Kafka messages are key-value pairs and while it is possible to create a ProducerRecord with just a topic and a value, with the key set to null by default partitioner chooses randomly a partition. But most applications produce records with keys. Keys serve two goals: they are additional information that gets stored with the message, and they are also used to decide which one of the topic partitions the message will be written to. So partition algorithm uses a formula which calculates modulo of the number of partitions, like:
Abs(Murmur2(keyBytes)) % numPartitions
This means that if a process is reading only a subset of the partitions in a topic, all the records for a single key will be read by the same process. If a key exists and the default partitioner is used, Kafka will hash the key (using its hash algorithm), and use the result to map the message to a specific partition. However, the moment you add new partitions to the topic, this is no longer guaranteed while new records will get written to a different partition.
There are three primary methods of sending messages:
- Fire-and-forget: We send a message to the server and don't care if it arrives successfully or not.
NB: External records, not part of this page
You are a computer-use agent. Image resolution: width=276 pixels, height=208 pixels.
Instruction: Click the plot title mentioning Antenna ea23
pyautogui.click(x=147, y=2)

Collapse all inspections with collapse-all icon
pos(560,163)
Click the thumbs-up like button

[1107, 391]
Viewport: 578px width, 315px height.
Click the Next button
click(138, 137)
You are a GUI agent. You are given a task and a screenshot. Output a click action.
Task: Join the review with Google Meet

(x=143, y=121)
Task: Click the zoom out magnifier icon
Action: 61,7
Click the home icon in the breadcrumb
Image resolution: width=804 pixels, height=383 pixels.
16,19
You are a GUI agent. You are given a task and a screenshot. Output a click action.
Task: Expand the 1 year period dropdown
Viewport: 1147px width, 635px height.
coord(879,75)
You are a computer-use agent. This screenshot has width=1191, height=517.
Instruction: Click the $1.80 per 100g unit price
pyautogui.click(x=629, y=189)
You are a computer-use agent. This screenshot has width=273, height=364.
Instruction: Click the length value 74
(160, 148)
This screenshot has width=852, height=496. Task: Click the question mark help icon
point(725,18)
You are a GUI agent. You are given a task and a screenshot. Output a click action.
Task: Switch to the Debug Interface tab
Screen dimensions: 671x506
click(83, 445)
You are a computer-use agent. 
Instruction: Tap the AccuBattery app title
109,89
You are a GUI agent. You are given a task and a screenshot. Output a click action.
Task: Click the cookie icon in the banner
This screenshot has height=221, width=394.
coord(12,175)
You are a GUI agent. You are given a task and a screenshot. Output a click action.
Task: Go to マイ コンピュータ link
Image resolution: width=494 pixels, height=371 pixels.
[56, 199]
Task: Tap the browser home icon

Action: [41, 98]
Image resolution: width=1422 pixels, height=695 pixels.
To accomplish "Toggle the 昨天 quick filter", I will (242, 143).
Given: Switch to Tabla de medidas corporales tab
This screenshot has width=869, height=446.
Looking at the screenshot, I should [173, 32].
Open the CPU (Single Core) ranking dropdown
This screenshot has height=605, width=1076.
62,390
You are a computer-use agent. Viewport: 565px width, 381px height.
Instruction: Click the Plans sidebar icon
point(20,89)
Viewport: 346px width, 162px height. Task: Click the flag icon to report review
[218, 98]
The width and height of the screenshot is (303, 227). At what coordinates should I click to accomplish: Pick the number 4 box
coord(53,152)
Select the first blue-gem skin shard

Most of the time, it will arrive successfully, since Kafka is highly available and the producer will retry sending messages automatically. However, some messages will get lost using this method.
- Synchronous send: We send a message, the send() method returns a Future object, and we use get() to wait on the future and see if the send() was successful or not.
- Asynchronous send: We call the send() method with a callback function, which gets triggered when it receives a response from the Kafka broker.
The number of acknowledgments the producer requires the leader to have received before considering a request complete. This controls the durability of records that are sent. The following settings are common:
- acks=0 The producer will not wait for a reply from the broker before assuming the message was sent successfully. No guarantee can be made that the server has received the record in this case, and the retries configuration will not take effect. The offset given back for each record will always be set to -1. this setting can be used to achieve very high throughput.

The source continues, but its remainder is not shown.